● Given text

::::::

Monday, April 7, 2008

Air Power


The British Royal Air Force (RAF) was formed on April 1, 1918 by the consolidation of the Royal Naval Air Service and the Royal Flying Corps. With over 20,000 aircraft at its inception, the RAF was the most powerful air force in the world.

Comments made by British Air Minister Lord Rothermere on the creation of the RAF were published three days later:

The performances of our flying men to-day and the aerobatics which form part of their daily routine were undreamed of even eighteen months since. Only human beings of perfect physique, of matchless bravery or of extraordinary quickness of brain can have any chance of distinguishing themselves in aerial warfare in 1918. And here is the miracle—the British Empire possesses thousands, not hundreds, of these 'supermen.' Our pilots come from all sections of the British Empire ; from our public schools and universities ; from the counting house and office desk in London, Manchester and Glasgow; from the wheat farm in the Canadian North-West; the sheep station in Australia and New Zealand ; from the gold mines on the Rand—in fact, from every section of His Majesty's Dominions these boys have come to "strafe the Hun." [source]

Little did Lord Rothermere realize that within a few months, the "flying men" of the RAF would also be sent to North Russia to "strafe the Bolshevik." In the U.S. Army Signal Corps photo above, an RAF Sopwith equipped with skis is readied for take-off from the aerodrome in Archangel, North Russia on March 6, 1919.

::::::

● Objective 1
Based on the Air Power post, say whether each statement agrees with it, answering yes or no and quoting the deciding words. (a) The RAF was created by combining the Royal Naval Air Service and the Royal Flying Corps. (b) The RAF began with fewer than 10,000 aircraft. (c) The Sopwith on skis was readied for take-off at Archangel in 1918.

● Data rows

::::::

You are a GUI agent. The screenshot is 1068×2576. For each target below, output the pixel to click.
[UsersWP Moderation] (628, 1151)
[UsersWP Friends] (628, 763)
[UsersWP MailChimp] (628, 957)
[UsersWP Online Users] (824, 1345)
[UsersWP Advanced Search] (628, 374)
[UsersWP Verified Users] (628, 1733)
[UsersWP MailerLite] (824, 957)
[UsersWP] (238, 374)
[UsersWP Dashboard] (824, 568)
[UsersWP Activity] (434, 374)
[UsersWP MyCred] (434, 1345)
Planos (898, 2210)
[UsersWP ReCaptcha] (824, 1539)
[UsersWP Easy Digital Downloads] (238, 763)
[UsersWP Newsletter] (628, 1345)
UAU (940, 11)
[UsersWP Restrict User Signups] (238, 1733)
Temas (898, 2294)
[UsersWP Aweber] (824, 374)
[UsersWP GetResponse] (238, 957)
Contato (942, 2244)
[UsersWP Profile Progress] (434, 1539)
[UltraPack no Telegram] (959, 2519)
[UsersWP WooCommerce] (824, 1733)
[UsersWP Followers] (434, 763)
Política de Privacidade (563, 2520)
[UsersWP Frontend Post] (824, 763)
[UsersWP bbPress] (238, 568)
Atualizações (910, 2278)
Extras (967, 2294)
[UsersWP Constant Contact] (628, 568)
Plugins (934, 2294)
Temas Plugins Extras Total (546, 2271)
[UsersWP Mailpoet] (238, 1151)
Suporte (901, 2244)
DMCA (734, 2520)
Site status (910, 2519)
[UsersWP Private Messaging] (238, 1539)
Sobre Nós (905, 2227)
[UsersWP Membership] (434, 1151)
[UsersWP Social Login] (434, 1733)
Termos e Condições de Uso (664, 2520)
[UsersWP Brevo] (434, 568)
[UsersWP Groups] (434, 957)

::::::

● Objective 2
Please copy the listing lines exactly, starting with the line with "[UsersWP Profile Progress] (434, 1539)" and going on through the final line of the listing, both ends included.

● Written solution 1
(a) Yes: "by the consolidation of the Royal Naval Air Service and the Royal Flying Corps"
(b) No: "With over 20,000 aircraft at its inception"
(c) No: "on March 6, 1919"

● Written solution 2
[UsersWP Profile Progress] (434, 1539)
[UltraPack no Telegram] (959, 2519)
[UsersWP WooCommerce] (824, 1733)
[UsersWP Followers] (434, 763)
Política de Privacidade (563, 2520)
[UsersWP Frontend Post] (824, 763)
[UsersWP bbPress] (238, 568)
Atualizações (910, 2278)
Extras (967, 2294)
[UsersWP Constant Contact] (628, 568)
Plugins (934, 2294)
Temas Plugins Extras Total (546, 2271)
[UsersWP Mailpoet] (238, 1151)
Suporte (901, 2244)
DMCA (734, 2520)
Site status (910, 2519)
[UsersWP Private Messaging] (238, 1539)
Sobre Nós (905, 2227)
[UsersWP Membership] (434, 1151)
[UsersWP Social Login] (434, 1733)
Termos e Condições de Uso (664, 2520)
[UsersWP Brevo] (434, 568)
[UsersWP Groups] (434, 957)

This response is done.